I've always wanted to run in the NYC Marathon, but the thought of getting in and out of one of the busiest cities in the world had me questioning whether I would do it. The few times I've visited NYC weren't very pleasant and as I recall, there was bumper to bumper traffic, angry locals, busy airports, confusing trains and garbage everywhere. When I arrive Thursday to get my race packet, all of the unpleasant memories I had came rushing back as soon as I stepped into a cab headed from JFK to Midtown.
My driver used his horn as much as he used the breaks, cursed out at least two dozen other drivers and passed numerous vehicles in a manner that seemed like road rage. After dropping my bags off at my hotel, I headed toward the convention center to get my race packet and was overwhelmed by the sights and sounds of the city. Every five seconds someone was honking their horn, foul language spewed from the lips of the locals, a homeless person had his pants around his ankles peeing on what looked like an apartment building and the wonderful smell of trash filled the air. At this point, I wanted to go home to my quiet town of Asheville, North Carolina.
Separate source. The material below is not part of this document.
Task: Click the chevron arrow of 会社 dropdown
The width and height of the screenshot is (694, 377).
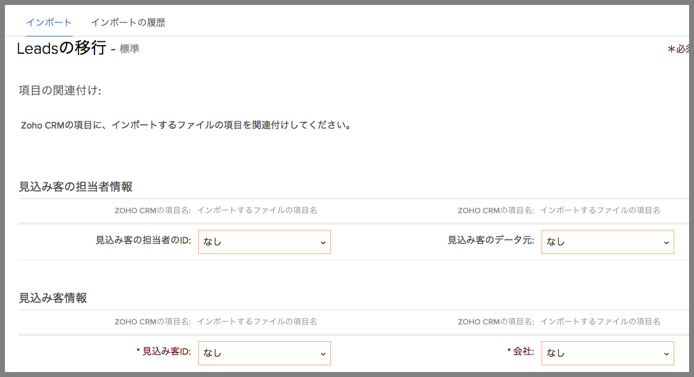Action: tap(666, 354)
Race day is here! I wake up at 4 am with a positive attitude and head out to the buses at the NYC Library, which will transport us to Staten Island. Surprisingly, the streets are cleaned up, everyone on the bus is in high spirits, and the weather is supposed to be in the 50s and 60s with clear to partly cloudy skies. From the time I got off the bus to the time I finished the race, I saw a whole different side to New York City. For 26.2 miles, New Yorkers cheered us on with signs and high fives, the streets were filled with happy runners instead of angry commuters, and I felt like I could appreciate the scenery in all five boroughs. Contrary to my reservations about this race, I wholeheartedly believe it is a must on any marathoner's bucket list.